What you have to do =>
The records appear below. Report how many of their lines contain the word "yellow", giving the number alone.

[Pixel coordinate grounding data]
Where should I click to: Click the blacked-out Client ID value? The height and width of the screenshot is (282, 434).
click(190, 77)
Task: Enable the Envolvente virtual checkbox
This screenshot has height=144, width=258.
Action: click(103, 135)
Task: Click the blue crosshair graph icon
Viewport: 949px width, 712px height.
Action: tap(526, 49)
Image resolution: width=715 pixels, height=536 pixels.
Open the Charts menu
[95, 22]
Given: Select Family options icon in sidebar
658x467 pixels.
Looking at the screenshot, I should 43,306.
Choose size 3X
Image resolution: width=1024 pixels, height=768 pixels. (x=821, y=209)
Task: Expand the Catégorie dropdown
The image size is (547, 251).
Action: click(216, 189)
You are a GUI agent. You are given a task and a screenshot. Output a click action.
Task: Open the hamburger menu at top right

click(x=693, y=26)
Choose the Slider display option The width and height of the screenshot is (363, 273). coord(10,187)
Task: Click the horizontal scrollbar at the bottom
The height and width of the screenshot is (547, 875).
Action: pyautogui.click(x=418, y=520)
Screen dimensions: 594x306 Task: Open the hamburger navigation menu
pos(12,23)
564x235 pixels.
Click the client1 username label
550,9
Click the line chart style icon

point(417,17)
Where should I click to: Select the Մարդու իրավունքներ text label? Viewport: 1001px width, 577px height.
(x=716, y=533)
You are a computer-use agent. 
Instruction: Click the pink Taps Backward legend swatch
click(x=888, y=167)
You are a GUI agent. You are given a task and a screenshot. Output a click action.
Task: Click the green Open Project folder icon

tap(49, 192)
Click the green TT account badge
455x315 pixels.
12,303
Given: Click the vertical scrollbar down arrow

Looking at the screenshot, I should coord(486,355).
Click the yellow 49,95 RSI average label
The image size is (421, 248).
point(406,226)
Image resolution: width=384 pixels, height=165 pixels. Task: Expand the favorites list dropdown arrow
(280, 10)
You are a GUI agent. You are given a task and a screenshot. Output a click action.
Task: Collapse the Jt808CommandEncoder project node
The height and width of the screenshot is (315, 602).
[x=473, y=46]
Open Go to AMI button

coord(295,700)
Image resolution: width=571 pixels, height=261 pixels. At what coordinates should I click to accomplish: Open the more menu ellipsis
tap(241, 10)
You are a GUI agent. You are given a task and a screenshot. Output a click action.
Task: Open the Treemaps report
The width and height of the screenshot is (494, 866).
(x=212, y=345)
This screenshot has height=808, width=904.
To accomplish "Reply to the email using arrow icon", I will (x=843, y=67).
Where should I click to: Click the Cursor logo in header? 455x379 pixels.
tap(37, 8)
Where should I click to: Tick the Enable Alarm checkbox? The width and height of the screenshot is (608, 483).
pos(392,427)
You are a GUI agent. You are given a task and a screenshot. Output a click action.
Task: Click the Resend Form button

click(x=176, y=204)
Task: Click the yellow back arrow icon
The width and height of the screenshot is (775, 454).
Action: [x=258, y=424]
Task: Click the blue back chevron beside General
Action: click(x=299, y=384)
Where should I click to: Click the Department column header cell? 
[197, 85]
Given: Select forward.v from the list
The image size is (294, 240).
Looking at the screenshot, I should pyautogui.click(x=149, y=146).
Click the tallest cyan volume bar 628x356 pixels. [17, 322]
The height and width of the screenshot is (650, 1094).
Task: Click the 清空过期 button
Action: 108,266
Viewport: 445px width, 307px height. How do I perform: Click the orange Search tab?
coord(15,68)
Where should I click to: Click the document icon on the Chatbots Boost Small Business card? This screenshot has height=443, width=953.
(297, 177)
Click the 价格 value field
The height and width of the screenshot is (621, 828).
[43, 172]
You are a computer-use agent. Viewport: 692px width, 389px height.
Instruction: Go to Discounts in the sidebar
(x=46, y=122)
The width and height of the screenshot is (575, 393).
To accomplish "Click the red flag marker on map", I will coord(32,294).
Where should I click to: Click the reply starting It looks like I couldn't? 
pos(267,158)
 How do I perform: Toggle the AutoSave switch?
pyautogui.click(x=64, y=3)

Task response =>
2